— Task directions —
Arrange the text lines of the data below as a numbered list, skipping any blank lines. Leave the pictures out of your answer.
-- start of Task material --
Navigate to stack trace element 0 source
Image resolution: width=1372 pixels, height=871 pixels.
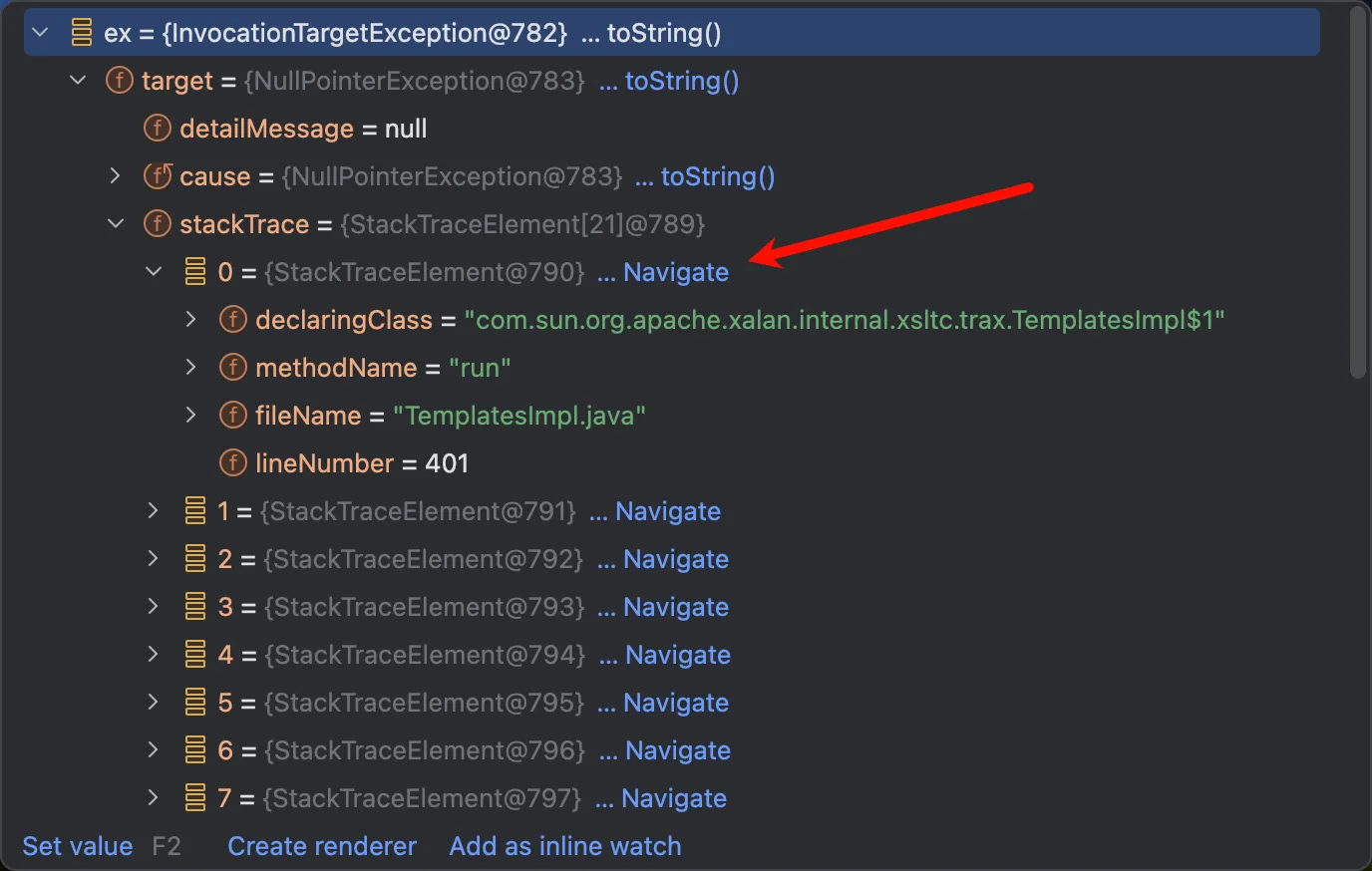675,272
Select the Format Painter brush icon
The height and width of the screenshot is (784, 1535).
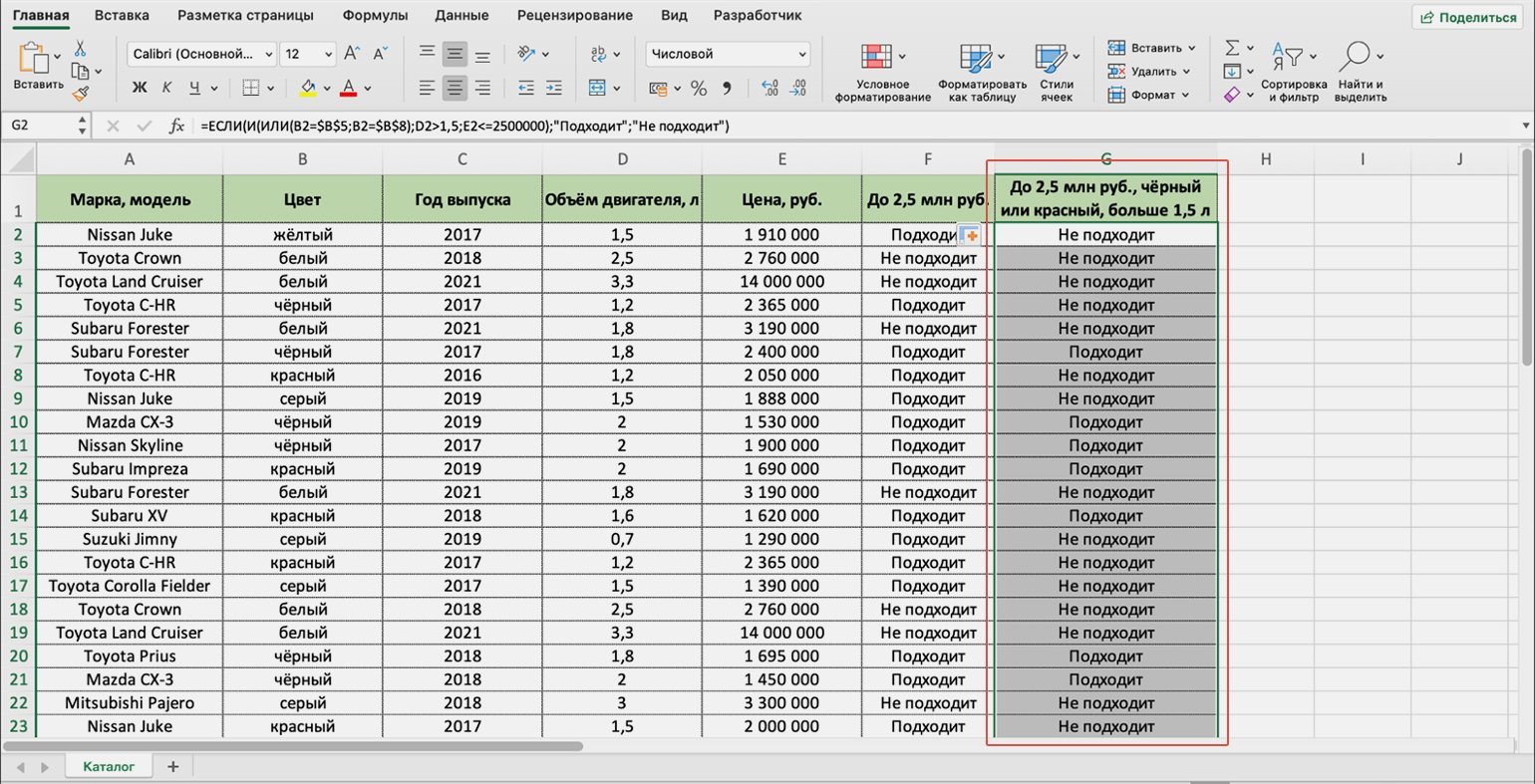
-- end of Task material --
— Solution —
1. Navigate to stack trace element 0 source
2. Image resolution: width=1372 pixels, height=871 pixels.
3. 675,272
4. Select the Format Painter brush icon
5. The height and width of the screenshot is (784, 1535).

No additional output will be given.